The Las Fallas celebration dates back to the Middle Ages when excess winter supplies were torched in an equivalent to a spring cleaning. Today’s rendition takes a more grandiose approach, paying homage to Spain’s history and culture with spectacular displays of pyrotechnics.
Las Fallas 2013 (Photo by: Junta Central Fellera)
- Fiery Evolution of Las Fallas
Lighting fires has long been a way to kick off the start of spring. Long before lightbulbs, Valencian carpenters and artisans plied their trades under candlelight, using pieces of wood called parots as wick holders. Come spring, when sunlight replaced candlelight, the parots were burned. The pagan ritual merged with the church's commemoration of Saint Joseph, the patron saint of the carpenters, and thus Las Fallas was born.

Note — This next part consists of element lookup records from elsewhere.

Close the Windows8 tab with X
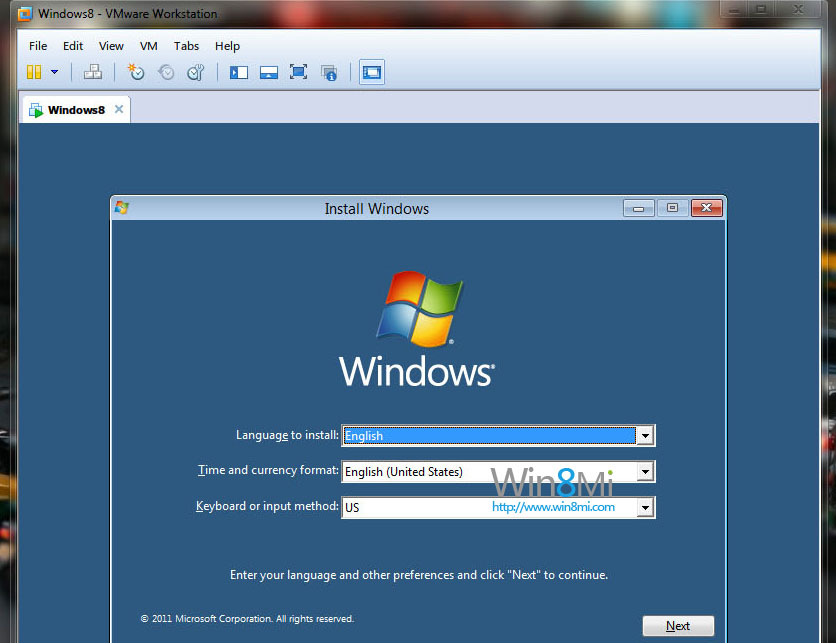 (x=119, y=110)
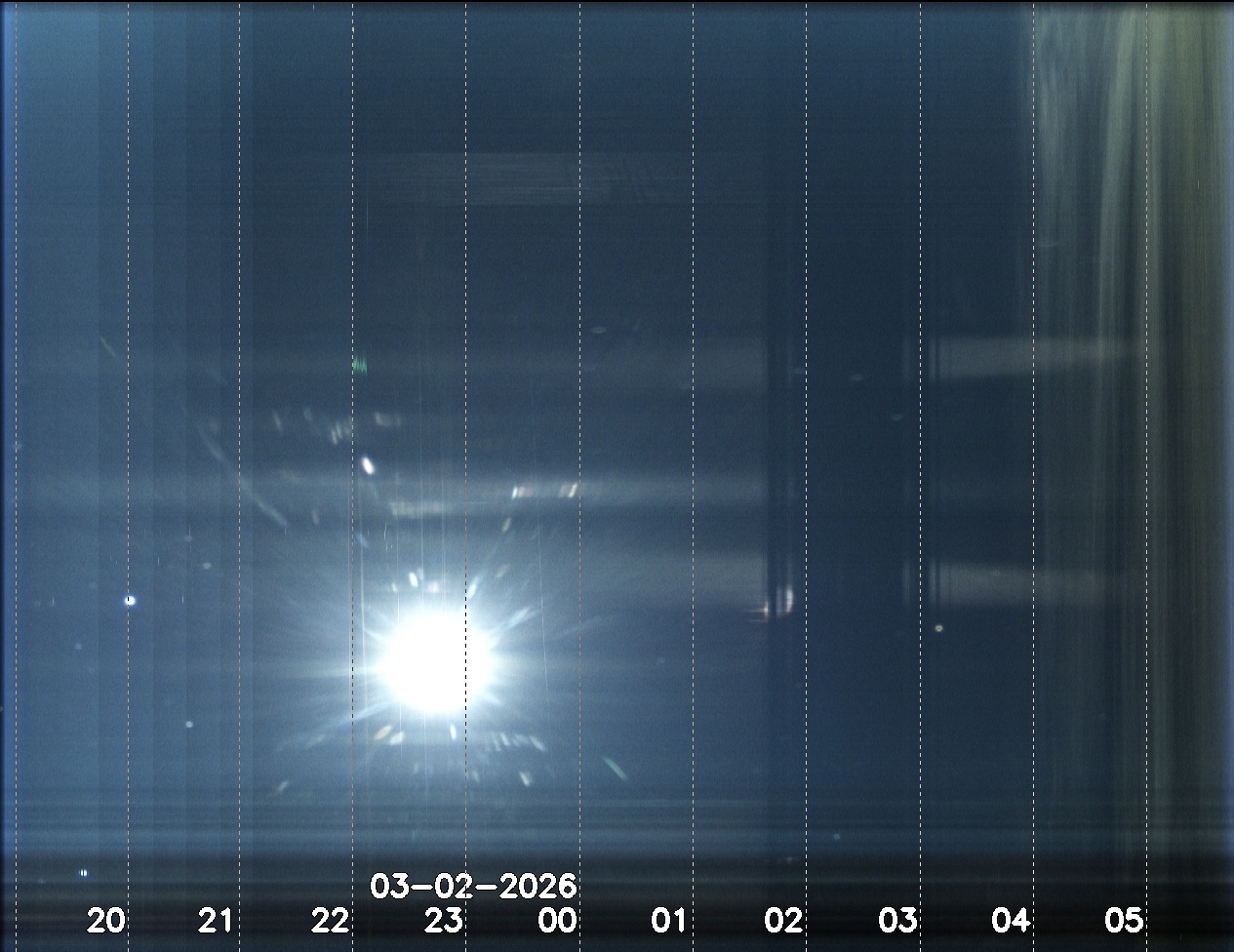The image size is (1234, 952).
Task: Select the 05 hour label
Action: pos(1123,920)
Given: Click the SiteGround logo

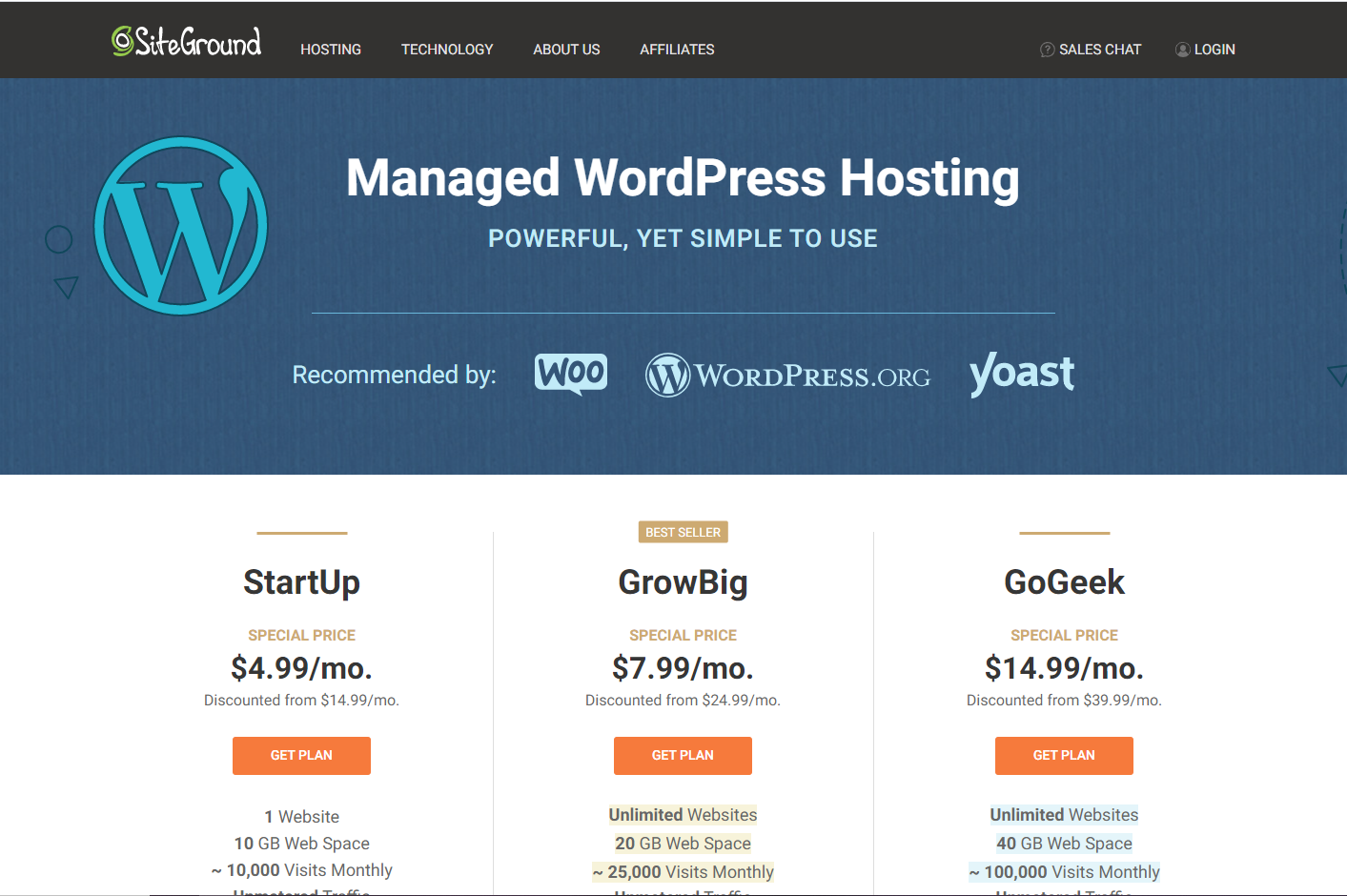Looking at the screenshot, I should 186,42.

As time passed, traditions evolved. The parots took on human forms. Today, the effigies are dressed up in costumes: the larger ones are called fallas, the smaller, doll-like ones, ninot. Over time, the ninots grew in both size and detail, as did the cartoonish fallas, which typically depict satirical scenes and current events. Polystyrene replaced the fallas’ papier mâché-covered wooden frames, allowing them structures of up to 30 meters (100 feet). During the grand finale, all works end up in a blaze, except for one to be preserved in the Museo Fallero as a symbol of prosperity.